### Problem
Return every line of the entries that includes the word "will".

### Task data
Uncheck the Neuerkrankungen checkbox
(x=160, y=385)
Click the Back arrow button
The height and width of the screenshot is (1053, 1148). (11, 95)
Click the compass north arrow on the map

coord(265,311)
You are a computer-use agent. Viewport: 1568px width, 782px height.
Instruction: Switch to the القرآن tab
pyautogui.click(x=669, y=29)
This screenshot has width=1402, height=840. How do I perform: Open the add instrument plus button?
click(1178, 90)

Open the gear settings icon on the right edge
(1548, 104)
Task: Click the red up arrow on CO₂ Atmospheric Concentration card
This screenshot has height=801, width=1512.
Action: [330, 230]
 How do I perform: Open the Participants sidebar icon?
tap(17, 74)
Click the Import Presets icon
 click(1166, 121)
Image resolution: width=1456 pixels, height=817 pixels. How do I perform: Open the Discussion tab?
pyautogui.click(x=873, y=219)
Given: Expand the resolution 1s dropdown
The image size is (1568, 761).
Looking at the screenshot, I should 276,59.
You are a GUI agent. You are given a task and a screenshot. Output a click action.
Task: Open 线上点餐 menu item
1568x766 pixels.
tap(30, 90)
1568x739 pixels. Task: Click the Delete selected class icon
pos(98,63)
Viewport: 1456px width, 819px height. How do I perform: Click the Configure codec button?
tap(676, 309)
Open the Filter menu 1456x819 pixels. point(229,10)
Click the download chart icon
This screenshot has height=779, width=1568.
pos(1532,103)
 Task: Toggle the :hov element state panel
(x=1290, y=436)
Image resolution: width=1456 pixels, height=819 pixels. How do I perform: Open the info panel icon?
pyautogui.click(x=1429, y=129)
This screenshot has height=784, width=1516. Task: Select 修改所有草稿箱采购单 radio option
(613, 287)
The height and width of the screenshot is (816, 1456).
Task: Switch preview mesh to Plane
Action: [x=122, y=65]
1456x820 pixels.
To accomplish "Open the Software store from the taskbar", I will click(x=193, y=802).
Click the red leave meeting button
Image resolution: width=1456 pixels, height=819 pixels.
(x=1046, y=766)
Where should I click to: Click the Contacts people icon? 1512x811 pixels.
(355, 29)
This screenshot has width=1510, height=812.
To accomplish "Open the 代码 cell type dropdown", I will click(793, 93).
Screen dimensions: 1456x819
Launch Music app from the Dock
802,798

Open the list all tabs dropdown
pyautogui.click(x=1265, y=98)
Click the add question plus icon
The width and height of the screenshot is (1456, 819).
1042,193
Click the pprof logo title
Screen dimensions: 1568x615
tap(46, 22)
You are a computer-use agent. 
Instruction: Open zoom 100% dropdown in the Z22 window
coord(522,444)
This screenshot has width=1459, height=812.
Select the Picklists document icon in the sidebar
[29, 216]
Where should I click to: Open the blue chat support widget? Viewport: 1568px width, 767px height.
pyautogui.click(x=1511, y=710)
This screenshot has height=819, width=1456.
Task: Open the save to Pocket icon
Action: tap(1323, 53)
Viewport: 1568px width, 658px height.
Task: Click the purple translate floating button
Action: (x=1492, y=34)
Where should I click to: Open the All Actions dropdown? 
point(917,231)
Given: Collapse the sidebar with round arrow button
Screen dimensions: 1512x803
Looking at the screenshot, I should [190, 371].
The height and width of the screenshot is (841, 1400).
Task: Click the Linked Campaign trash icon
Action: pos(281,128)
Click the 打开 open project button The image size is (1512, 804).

### Exercise result
To accomplish "Open the Software store from the taskbar", I will click(x=193, y=802).
To accomplish "Open the 代码 cell type dropdown", I will click(793, 93).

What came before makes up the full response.